You didn't ask for advice.

I would have told the adults that if they cannot control the "kids" then the "kids" may not remain on the premises unless they are able to follow some basic rules of privacy and respect. I would then outline the facility guidelines for visitor behavior and responsibility.

I would remind the visiting adults that hospice promotes the presence of family but ONLY until that presence becomes intrusive or detrimental to the care and health environment of their loved one or other patients.

Specializes in LTC,Hospice/palliative care,acute care.
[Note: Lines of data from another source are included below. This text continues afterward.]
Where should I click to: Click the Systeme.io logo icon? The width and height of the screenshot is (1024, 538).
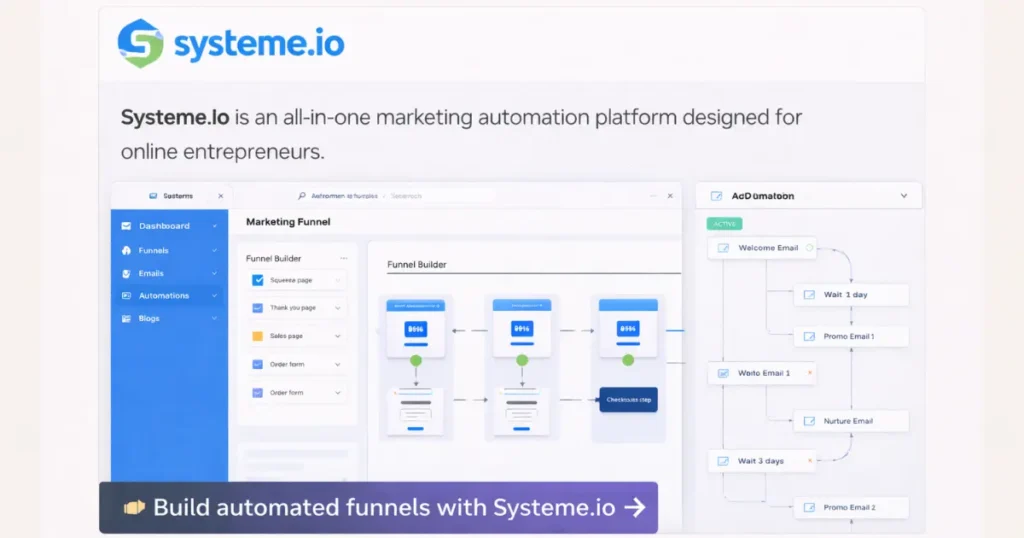[x=140, y=44]
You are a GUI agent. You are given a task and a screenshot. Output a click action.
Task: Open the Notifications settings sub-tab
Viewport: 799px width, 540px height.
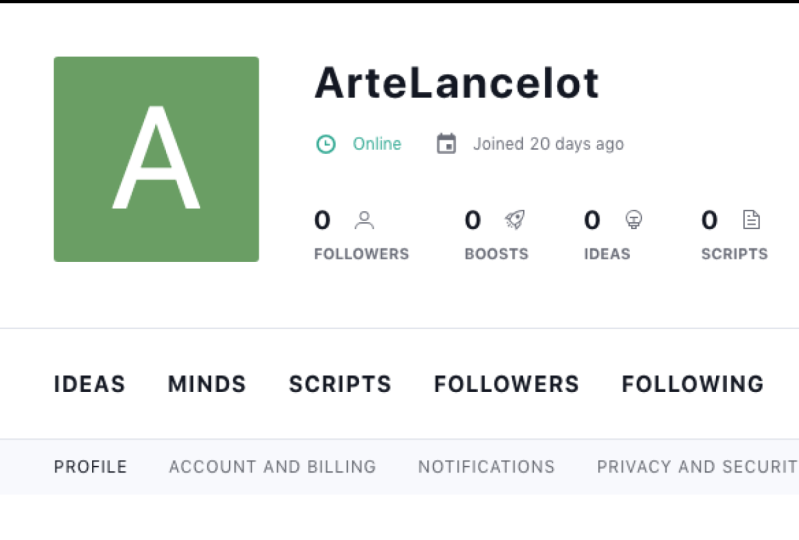486,467
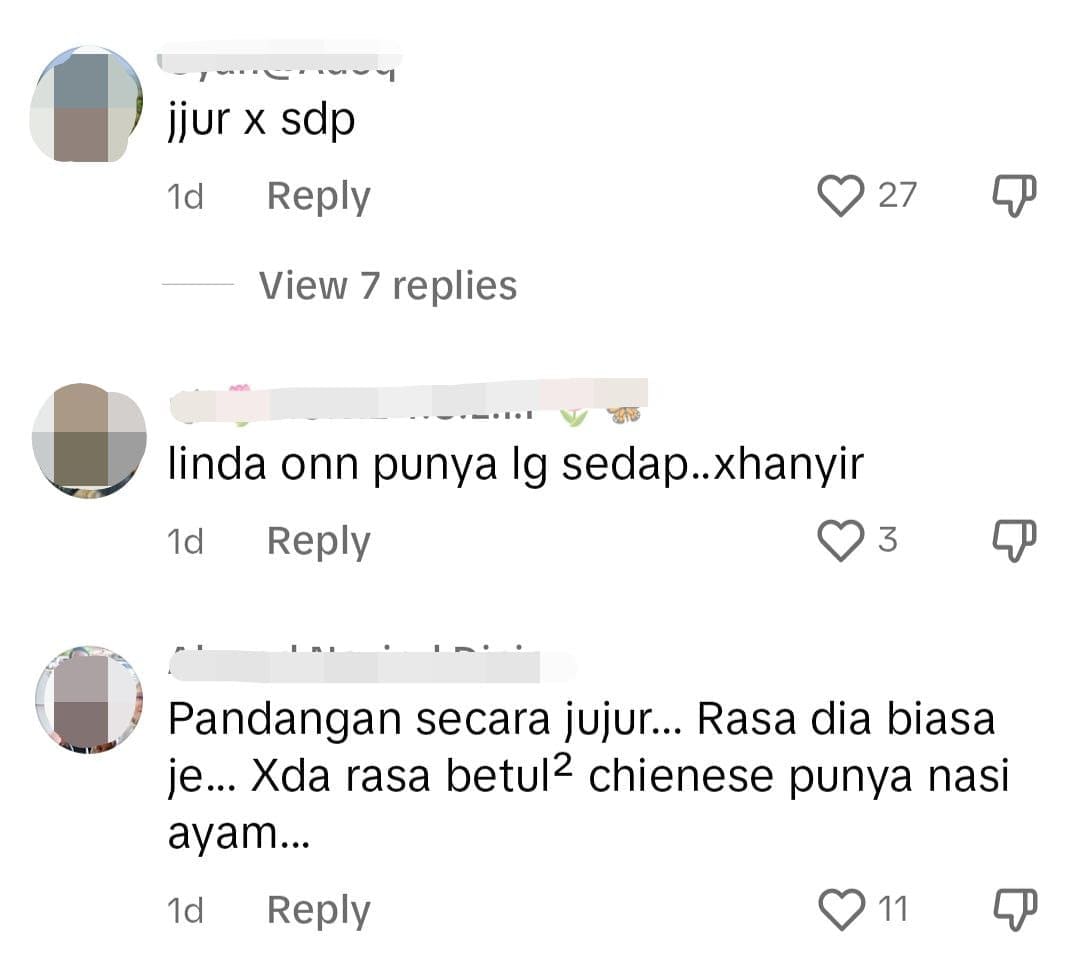This screenshot has width=1080, height=960.
Task: Select the 'jjur x sdp' comment text
Action: 262,121
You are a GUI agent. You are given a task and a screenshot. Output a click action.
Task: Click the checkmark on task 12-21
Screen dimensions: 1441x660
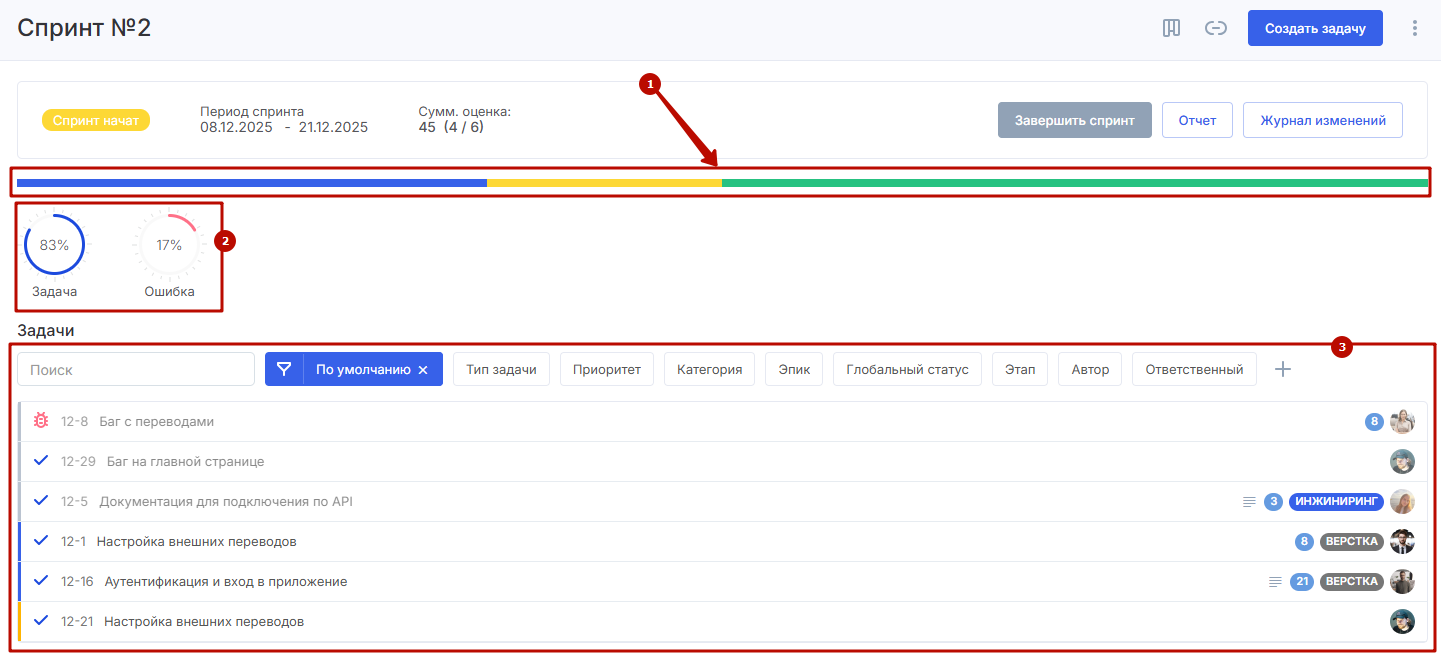tap(41, 621)
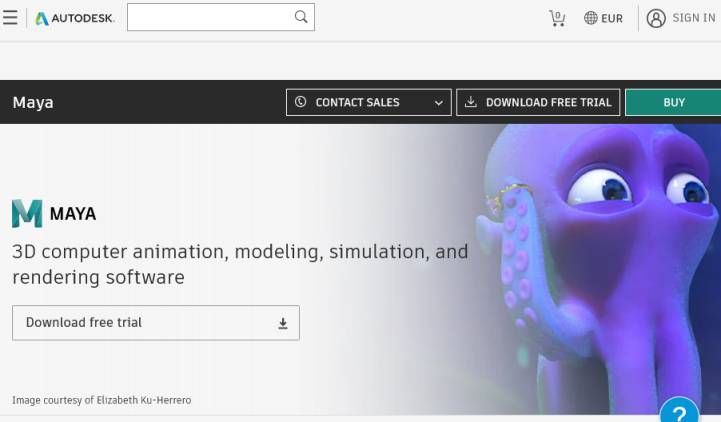This screenshot has width=721, height=422.
Task: Click the download arrow in hero button
Action: coord(283,323)
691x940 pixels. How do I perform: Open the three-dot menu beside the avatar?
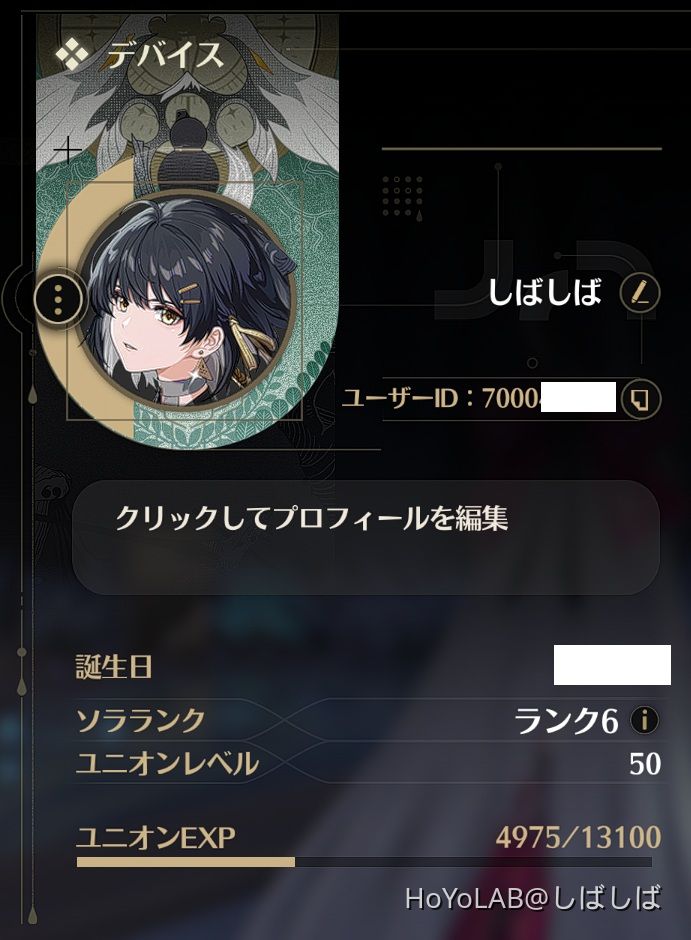click(x=58, y=297)
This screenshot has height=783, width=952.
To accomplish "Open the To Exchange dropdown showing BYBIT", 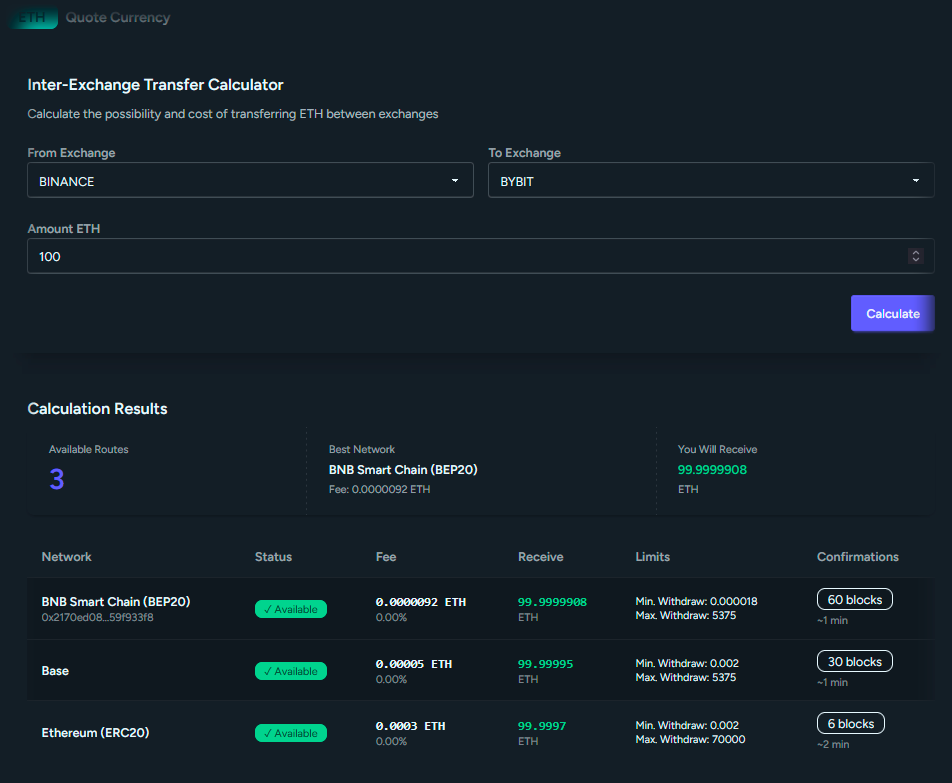I will point(710,180).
I can't "like" the above post enough!!! Please take add/adhd out of this thread. It's about unruly visitors and in this instance they happen to be children.Children should be taught how to behave out in public and removed promptly if they are unable to do so.The same goes for any bunch of unruly visitors-it's a flipping HOSPICE.

Just because a person/child has been diagnosed with a personality disorder does not give them carte blanche to act out in a hospital or any other public setting. If you can't control your kids then the kids need to stay home or somewhere else other than the hospital waiting room.

Specializes in Nephrology, Cardiology, ER, ICU.

Do you have an official policy for night time visits? Seems if these kids were up past their bedtime, the younger ones might be really tired.

I'm going to bow out of the thread. Being told I'm not welcome in public because my son has a neuro condition makes me feel less than happy to be a part of this conversation. Good night.

Just curious, but I am assuming your unit doesn't offer a play room, or 'kids room', with games and other things to do? I love the 'kiddie chambers' I have seen in many facilities. They are very helpful in distracting children!

I tend to think that there are some places where young children should remain only briefly (hospitals, Hospice, LTC, visiting a sick relative, etc.). Time and again, if they are in these environments longer than absolutely necessary, they are going to act out. Especially if there isn't a nice activity filled playroom that is welcoming to a child.

Most children do not want to be in these big scary institutions, and have been dragged along by their family. Not that they shouldn't still try to behave, but these places tend to be frightening, and upsetting, for a lot of children (and adults!). If they are there to see a sick relative, it is even more upsetting. And if Mom and Dad are also upset because they are losing a sick relative, children sense that, and it makes them nervous. Mom and Dad, in their own grief process, may not be giving the children the attention that they had been accustomed to since before the loved one became ill.

I try to think back to the time when my Grandmother passed. All the children, grand-children, and great-grandchildren came to the hospital. I was young--8 years old--and I was absolutely terrified. She looked so sick, and everyone in the hallways looked sick. Almost like they were wearing costumes, and they all looked so much older than my Grandmother. The doctors were huge and scary, and it was cold. Everything seemed so cold. And all the people I knew in the world were in one big room, and they were all sad and crying. It was really upsetting. I don't remember exactly what my cousins and I did, but I know we didn't behave well (and my parents taught me way better!), and ran around the place.

I don't know what the correct answer is, but when I get frustrated at what seems like spoiled brat behavior, I try to think of what it must feel like to be a kid in a place like this. And I try to step in and help, if I can, to ease the tension just a little bit.

Otherwise, I just lock myself in the closet until they go away. :roflmao:

Specializes in hospice.

Actually, the family rooms are comfortable and have TV's, and one did have a video game system.